WHAT THE TASK ASKS: Retype the lines starting at the beginning of the records and ending with the line containing "will [x=879, y=269].", including both ends.

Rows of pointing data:

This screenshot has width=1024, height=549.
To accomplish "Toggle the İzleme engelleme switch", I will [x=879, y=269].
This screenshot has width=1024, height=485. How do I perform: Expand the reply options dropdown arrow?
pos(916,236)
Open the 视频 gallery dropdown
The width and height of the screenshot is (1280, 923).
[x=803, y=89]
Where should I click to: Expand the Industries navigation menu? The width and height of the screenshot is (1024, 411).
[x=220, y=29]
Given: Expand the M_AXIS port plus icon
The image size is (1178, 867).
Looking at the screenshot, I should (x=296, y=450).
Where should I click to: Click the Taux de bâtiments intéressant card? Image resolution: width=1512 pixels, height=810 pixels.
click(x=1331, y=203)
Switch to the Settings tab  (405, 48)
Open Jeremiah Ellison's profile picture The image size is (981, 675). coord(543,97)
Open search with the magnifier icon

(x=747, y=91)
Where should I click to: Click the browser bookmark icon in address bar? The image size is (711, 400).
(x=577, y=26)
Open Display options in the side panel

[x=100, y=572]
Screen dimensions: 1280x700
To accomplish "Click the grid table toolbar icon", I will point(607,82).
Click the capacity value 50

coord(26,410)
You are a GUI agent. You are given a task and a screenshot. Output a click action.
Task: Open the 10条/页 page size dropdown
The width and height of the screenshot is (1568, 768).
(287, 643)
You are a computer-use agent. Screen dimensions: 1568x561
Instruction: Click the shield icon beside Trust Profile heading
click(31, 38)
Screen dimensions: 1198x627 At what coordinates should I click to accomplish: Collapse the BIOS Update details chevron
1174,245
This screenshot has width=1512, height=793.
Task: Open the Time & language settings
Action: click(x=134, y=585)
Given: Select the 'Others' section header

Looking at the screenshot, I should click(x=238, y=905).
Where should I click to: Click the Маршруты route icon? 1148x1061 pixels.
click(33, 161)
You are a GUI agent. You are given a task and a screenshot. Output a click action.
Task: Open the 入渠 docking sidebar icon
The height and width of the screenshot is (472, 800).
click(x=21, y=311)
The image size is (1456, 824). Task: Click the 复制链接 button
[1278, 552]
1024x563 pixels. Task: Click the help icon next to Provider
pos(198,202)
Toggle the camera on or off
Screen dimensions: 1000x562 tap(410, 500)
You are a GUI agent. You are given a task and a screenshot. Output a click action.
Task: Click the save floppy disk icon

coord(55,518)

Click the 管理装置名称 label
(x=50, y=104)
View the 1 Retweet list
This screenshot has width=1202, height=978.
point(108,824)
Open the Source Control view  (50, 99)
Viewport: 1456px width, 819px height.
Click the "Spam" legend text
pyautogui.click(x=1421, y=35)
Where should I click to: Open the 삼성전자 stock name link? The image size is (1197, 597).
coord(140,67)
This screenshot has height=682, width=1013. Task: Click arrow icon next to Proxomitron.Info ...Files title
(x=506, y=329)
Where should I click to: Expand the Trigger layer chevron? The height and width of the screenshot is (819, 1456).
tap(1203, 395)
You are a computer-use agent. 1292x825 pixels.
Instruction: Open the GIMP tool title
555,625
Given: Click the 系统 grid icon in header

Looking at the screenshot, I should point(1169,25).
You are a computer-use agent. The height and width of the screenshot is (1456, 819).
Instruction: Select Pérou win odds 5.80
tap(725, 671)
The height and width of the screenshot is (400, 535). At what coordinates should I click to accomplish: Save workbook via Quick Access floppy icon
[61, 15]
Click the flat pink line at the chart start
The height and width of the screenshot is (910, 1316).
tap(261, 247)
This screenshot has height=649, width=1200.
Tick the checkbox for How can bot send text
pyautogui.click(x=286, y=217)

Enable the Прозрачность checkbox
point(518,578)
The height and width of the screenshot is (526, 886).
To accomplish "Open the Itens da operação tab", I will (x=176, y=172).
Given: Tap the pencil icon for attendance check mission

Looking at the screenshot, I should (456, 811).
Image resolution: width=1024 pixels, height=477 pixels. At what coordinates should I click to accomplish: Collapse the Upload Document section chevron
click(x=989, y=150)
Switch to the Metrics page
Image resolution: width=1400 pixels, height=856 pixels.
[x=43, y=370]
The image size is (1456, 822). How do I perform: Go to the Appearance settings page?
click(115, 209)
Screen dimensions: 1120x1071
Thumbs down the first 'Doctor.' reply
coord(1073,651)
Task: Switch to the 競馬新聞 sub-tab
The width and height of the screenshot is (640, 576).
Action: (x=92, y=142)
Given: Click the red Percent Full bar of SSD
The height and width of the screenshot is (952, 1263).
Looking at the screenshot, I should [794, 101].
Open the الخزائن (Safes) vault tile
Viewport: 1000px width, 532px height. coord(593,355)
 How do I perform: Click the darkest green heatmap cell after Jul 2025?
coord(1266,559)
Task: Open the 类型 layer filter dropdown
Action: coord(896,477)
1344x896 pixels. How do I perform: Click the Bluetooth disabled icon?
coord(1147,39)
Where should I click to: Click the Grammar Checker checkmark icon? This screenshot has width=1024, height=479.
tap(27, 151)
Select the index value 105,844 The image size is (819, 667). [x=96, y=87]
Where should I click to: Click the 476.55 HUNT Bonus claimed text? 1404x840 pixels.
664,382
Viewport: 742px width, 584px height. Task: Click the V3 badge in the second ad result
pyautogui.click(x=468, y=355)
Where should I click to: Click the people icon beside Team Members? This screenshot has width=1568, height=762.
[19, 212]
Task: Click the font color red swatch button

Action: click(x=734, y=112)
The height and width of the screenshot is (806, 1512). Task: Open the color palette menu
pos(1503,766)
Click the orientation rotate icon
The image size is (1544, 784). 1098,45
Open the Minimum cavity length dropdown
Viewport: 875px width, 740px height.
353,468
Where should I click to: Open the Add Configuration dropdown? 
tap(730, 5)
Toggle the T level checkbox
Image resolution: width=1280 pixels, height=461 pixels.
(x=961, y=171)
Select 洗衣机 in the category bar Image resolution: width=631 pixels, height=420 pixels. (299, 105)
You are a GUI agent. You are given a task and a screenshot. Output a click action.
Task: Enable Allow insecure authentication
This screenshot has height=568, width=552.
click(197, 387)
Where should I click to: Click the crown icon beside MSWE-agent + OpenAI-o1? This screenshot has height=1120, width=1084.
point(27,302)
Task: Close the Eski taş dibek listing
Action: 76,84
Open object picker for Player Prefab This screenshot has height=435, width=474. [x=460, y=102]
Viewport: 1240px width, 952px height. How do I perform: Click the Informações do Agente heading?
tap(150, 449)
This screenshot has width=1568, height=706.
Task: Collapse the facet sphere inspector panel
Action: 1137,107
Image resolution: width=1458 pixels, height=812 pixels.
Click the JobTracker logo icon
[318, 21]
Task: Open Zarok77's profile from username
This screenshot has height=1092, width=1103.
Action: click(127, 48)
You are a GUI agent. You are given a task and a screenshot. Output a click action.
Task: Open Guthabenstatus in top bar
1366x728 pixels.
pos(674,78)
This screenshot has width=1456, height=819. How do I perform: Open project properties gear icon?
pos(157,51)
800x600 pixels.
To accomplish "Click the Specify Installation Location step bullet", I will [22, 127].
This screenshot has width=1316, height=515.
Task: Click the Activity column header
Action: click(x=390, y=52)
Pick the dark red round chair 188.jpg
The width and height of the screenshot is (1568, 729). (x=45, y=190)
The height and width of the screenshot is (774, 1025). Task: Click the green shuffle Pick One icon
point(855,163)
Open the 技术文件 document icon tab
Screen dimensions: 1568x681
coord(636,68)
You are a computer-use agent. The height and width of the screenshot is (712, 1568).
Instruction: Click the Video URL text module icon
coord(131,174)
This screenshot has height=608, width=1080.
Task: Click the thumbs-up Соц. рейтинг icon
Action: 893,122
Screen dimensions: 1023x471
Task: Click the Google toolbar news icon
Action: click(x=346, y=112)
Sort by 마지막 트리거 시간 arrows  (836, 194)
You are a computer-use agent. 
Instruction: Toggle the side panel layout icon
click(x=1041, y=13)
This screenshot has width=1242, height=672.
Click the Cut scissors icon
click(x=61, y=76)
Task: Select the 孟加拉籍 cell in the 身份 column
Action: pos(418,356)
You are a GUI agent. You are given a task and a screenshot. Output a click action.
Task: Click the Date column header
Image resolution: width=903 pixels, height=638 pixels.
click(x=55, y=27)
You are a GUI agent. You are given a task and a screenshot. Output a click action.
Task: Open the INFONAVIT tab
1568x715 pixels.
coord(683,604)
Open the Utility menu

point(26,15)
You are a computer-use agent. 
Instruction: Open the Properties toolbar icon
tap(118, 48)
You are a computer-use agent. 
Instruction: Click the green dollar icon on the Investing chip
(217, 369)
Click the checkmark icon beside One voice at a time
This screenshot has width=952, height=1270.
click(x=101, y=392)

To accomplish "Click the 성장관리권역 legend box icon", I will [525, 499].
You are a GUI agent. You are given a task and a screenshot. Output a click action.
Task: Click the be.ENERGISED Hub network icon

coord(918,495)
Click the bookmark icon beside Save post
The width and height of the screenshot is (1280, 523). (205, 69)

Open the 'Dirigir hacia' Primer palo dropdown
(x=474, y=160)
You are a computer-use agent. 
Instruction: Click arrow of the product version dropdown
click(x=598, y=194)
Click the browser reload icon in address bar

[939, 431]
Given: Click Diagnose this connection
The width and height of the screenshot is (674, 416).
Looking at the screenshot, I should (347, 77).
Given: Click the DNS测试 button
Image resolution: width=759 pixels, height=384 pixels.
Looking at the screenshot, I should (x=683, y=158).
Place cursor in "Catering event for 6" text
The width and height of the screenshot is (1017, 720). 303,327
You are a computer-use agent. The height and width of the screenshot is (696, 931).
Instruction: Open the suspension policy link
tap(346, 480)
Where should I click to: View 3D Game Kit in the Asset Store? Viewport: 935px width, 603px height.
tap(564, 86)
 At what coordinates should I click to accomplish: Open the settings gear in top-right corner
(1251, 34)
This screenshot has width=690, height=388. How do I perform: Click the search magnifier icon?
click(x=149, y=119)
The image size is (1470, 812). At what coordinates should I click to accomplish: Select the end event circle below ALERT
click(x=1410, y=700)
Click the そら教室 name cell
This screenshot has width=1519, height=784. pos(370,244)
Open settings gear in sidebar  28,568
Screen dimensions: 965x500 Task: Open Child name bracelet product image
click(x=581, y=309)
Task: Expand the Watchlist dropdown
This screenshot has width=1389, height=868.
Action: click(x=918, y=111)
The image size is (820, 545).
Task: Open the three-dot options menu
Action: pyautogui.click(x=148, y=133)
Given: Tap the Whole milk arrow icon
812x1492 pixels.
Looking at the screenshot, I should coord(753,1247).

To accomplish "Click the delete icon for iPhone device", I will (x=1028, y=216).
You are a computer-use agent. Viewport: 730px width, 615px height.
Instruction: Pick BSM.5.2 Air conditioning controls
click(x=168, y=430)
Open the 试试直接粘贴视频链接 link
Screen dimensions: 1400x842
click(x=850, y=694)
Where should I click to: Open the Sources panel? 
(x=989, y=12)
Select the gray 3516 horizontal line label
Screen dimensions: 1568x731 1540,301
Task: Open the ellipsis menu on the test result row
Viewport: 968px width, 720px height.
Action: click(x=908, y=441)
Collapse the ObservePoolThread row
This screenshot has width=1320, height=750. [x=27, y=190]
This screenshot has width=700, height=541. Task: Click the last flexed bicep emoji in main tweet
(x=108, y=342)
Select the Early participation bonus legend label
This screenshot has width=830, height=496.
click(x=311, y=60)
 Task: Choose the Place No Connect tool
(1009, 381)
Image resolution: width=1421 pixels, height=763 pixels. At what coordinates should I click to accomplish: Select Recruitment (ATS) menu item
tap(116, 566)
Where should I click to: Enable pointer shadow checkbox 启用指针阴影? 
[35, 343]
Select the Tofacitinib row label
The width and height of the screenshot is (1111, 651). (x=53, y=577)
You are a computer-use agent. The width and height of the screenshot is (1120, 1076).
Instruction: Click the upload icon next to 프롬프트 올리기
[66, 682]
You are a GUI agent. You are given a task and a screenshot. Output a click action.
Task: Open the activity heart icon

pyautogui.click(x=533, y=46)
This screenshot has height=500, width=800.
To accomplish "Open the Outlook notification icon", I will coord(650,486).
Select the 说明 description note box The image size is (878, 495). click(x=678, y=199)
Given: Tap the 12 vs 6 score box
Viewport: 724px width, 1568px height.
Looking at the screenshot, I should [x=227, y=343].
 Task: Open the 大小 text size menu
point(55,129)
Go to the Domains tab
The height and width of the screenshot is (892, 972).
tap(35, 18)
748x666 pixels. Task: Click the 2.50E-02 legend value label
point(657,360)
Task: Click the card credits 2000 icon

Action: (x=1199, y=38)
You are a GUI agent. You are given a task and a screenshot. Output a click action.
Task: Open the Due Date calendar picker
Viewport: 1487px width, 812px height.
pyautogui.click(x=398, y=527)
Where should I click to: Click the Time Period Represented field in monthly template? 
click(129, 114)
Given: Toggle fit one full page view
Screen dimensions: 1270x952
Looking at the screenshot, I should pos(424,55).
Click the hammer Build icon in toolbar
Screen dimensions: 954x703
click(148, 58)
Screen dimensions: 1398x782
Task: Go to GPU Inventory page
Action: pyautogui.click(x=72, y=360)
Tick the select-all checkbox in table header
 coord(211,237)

THE ANSWER:
This screenshot has width=1024, height=549.
To accomplish "Toggle the İzleme engelleme switch", I will [x=879, y=269].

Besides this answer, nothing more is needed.